Don't Look Back
- First edition (Norwegian)
- Author: Karin Fossum
- Original title: Se deg ikke tilbake!
- Translator: Felicity David
- Language: Norwegian
- Series: Inspector Konrad Sejer, #2
- Genre: Crime novel
- Publisher: Cappelen (Norway)
- Publication date: 1996
- Publication place: Norway
- Published in English: October 2002
- Media type: Print (Hardcover, Paperback)
- ISBN: 1-86046-977-9
- OCLC: 50215251
- Dewey Decimal: 839.82/38 22
- LC Class: PT8951.16.O735 S413 2002
- Preceded by: In the Darkness
- Followed by: He Who Fears the Wolf

= Don't Look Back (novel) =

1996 novel by Karin Fossum

Don't Look Back (Se deg ikke tilbake!, 1996) is a novel by Norwegian writer Karin Fossum, the second to feature Inspector Konrad Sejer. The novel is the first book of Fossum which was translated into English.
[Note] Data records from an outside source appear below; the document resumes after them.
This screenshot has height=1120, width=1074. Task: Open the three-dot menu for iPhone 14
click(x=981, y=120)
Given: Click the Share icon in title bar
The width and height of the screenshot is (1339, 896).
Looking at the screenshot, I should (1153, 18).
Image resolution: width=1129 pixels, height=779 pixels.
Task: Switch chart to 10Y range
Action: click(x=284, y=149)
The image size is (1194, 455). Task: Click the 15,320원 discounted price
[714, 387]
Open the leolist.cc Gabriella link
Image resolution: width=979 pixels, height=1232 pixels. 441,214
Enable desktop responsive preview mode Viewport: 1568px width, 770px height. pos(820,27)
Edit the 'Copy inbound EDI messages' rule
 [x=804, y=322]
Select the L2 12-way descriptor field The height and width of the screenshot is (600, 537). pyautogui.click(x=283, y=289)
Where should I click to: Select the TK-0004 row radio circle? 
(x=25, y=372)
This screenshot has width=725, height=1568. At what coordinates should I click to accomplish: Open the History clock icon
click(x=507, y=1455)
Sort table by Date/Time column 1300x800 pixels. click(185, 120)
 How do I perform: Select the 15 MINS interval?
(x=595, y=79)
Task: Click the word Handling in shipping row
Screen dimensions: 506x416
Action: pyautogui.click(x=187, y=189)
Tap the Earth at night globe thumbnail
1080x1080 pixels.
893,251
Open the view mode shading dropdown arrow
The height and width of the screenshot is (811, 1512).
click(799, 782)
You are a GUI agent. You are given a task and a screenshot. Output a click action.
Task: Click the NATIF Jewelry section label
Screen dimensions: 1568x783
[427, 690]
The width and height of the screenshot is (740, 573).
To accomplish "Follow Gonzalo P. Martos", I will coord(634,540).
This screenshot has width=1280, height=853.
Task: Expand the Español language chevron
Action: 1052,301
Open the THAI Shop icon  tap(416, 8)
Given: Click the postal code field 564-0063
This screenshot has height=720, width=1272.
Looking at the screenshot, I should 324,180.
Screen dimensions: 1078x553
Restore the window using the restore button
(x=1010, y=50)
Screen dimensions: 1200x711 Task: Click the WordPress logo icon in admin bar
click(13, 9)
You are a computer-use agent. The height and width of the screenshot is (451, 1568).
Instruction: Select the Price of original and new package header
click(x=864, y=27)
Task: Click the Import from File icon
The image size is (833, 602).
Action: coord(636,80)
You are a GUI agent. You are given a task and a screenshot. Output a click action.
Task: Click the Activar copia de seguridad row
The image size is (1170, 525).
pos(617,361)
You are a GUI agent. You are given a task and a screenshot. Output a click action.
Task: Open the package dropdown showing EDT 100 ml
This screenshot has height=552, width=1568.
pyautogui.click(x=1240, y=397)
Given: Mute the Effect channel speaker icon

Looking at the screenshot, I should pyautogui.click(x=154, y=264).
It won the Glass Key Award in 1997. It was filmed in 2007 as La ragazza del lago (aka The Girl by the Lake).

==Plot==
The body of a local teenage girl named Annie was found by an idyllic pond in the woods. The suspect list grows indefinitely. However, as Inspector Sejer and his partner Jacob Skarre question the girl's family, and others, they realize she has a shocking secret she shared with no one. He strives to understand Annie's true character, as the answer may lie in her own strange behavior leading up to her death.